George Fyler Townsend (1814-1900) was the British translator of the standard English edition of Aesop's Fables.

He was the son of George Townsend and was educated at Harrow School and Trinity College, Cambridge -DCL 1876. He was Vicar of Brantingham, Yorks 1842-1857, of Leominster 1857-1862 and of St Michael's, Burleigh Street, Westminster 1862-1894.

He was the last Clerical proctor for granting Marriage Licences in Doctors Commons and assumed the name "Townesend" in 1882.

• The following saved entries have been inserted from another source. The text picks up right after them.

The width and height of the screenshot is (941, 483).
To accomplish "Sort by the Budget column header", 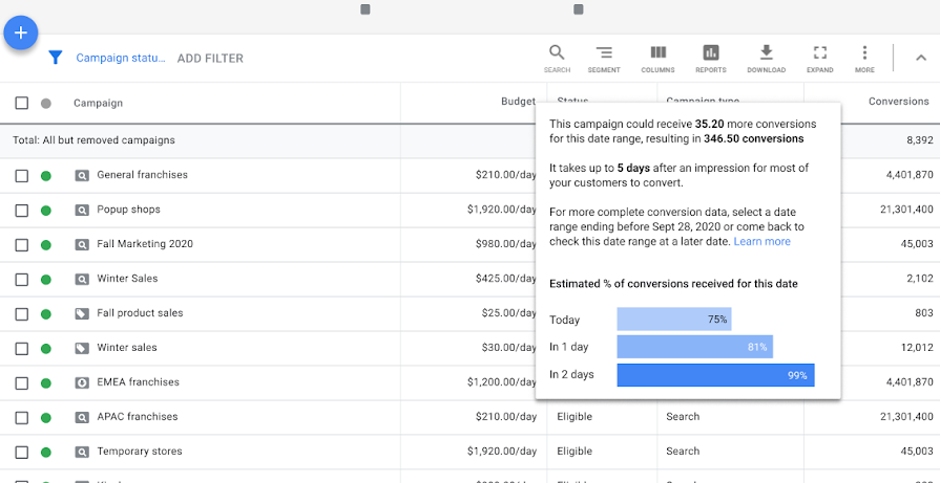I will [518, 102].
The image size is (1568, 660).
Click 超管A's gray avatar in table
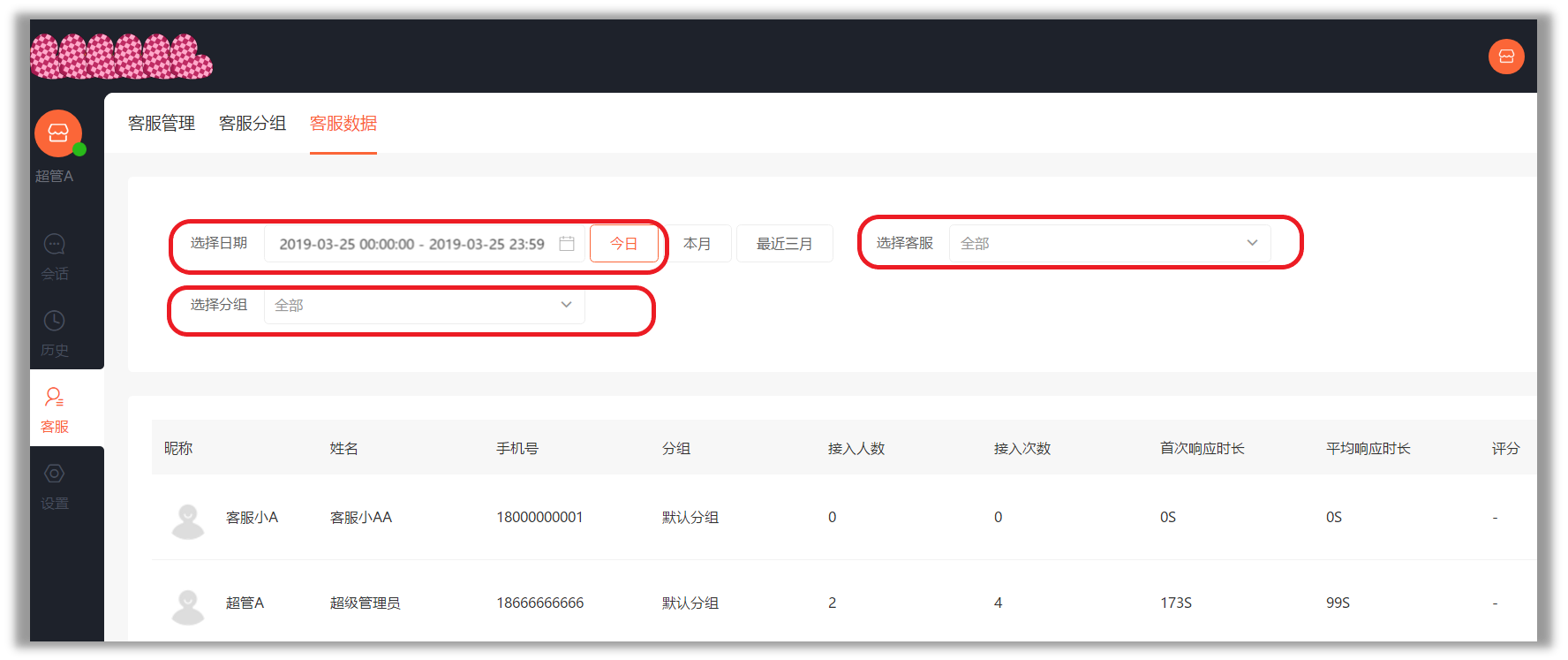click(188, 607)
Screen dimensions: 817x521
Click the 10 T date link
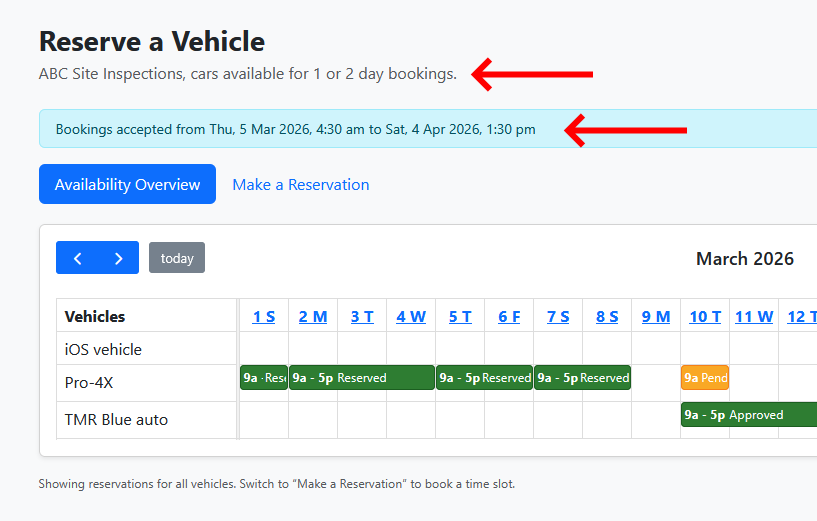pyautogui.click(x=705, y=316)
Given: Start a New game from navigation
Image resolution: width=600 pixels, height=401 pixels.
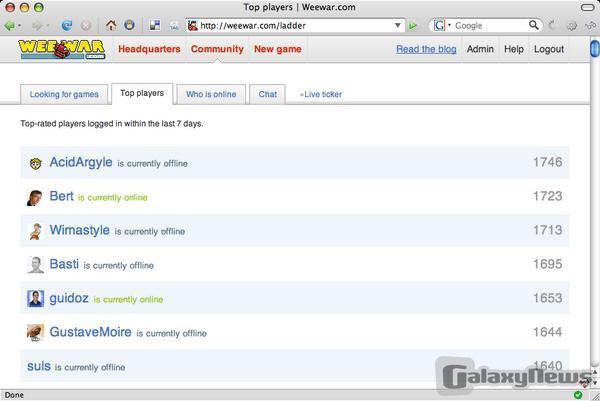Looking at the screenshot, I should (277, 49).
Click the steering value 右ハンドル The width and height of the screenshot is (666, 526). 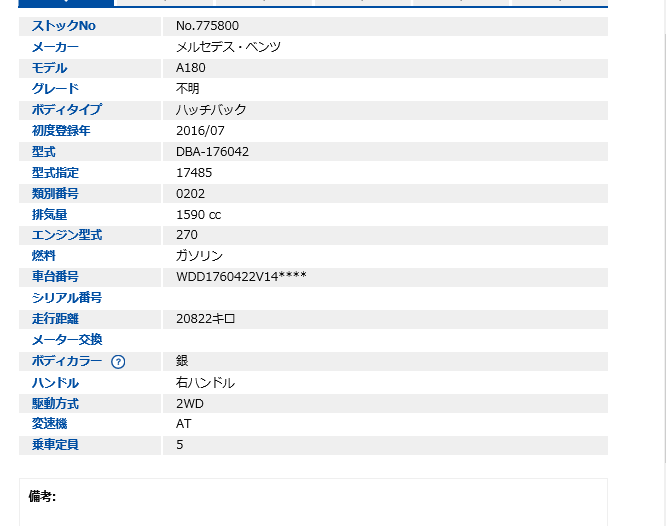(205, 383)
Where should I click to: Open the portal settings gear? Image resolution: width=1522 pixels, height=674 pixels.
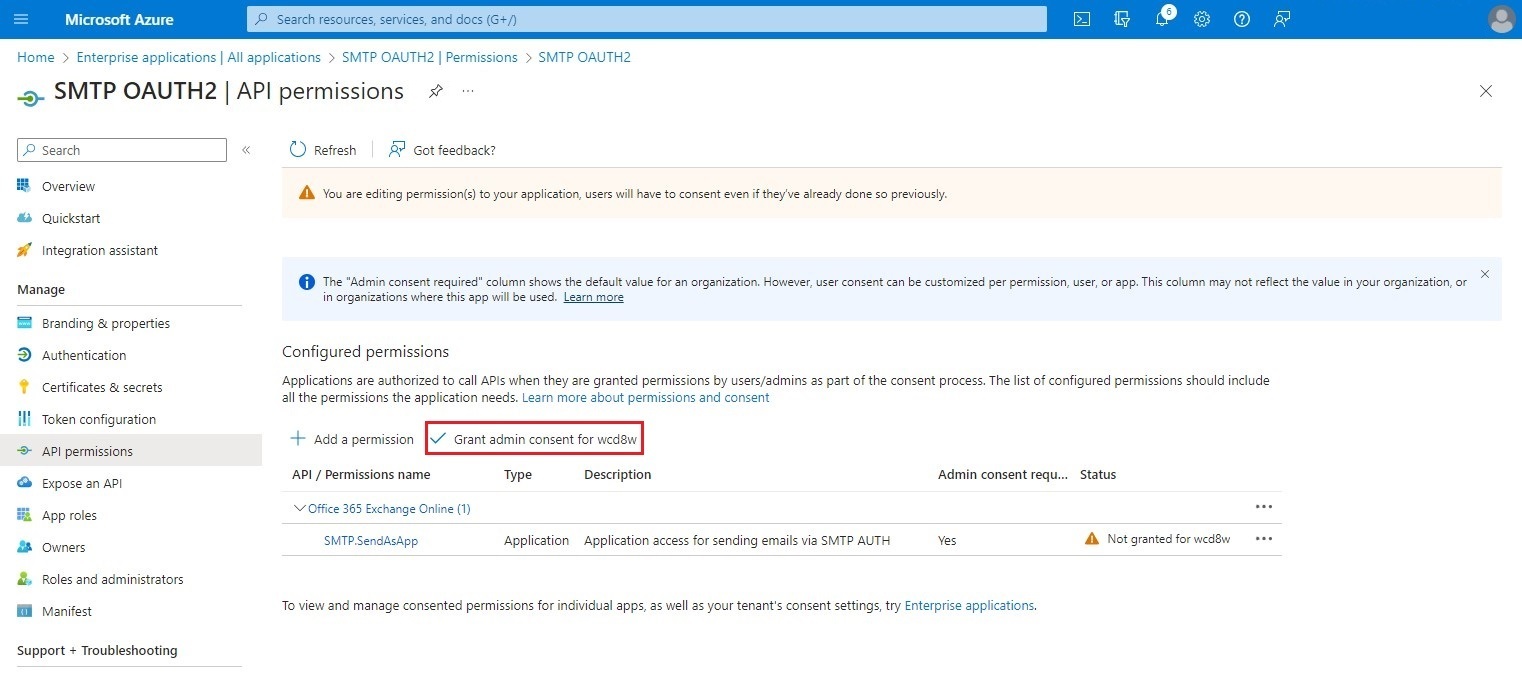pyautogui.click(x=1201, y=19)
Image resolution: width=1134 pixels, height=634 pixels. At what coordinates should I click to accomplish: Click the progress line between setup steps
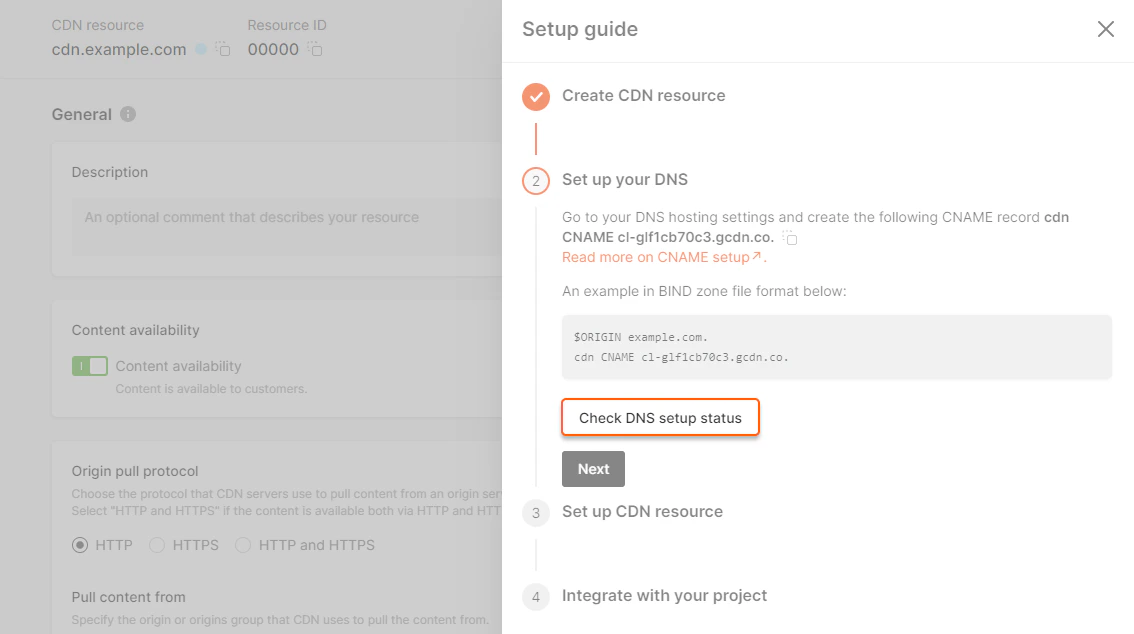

Although there are more modern collections and translations, Townsend's volume of 350 fables introduced the practice of stating a succinct moral at the conclusion of each story, and continues to be influential. Several editions were published in his lifetime, and others since. In 1860, Townsend also published a revised edition of The Arabian Nights, "mostly founded on the version of Dr Jonathan Scott".

In 1872, Townsend published, under the auspices of the Society for Promoting Christian Knowledge, a volume entitled 'The Sea Kings of the Mediterranean'. This is an account of the Knights of Malta, from their beginnings up to Townsend's own time. The dedication is addressed to his 'Dear Boys', 'in the hope that they will hate all that is low and base, and love all that is noble, great and good.'

Townsend also published 'The Town and Borough of Leominster' (Leominster: S. Partridge, and London: Arthur Hall & Co., date not given), written about 1861 while he was vicar of Leominster in Herefordshire.

His son was surgeon Stephen Townesend.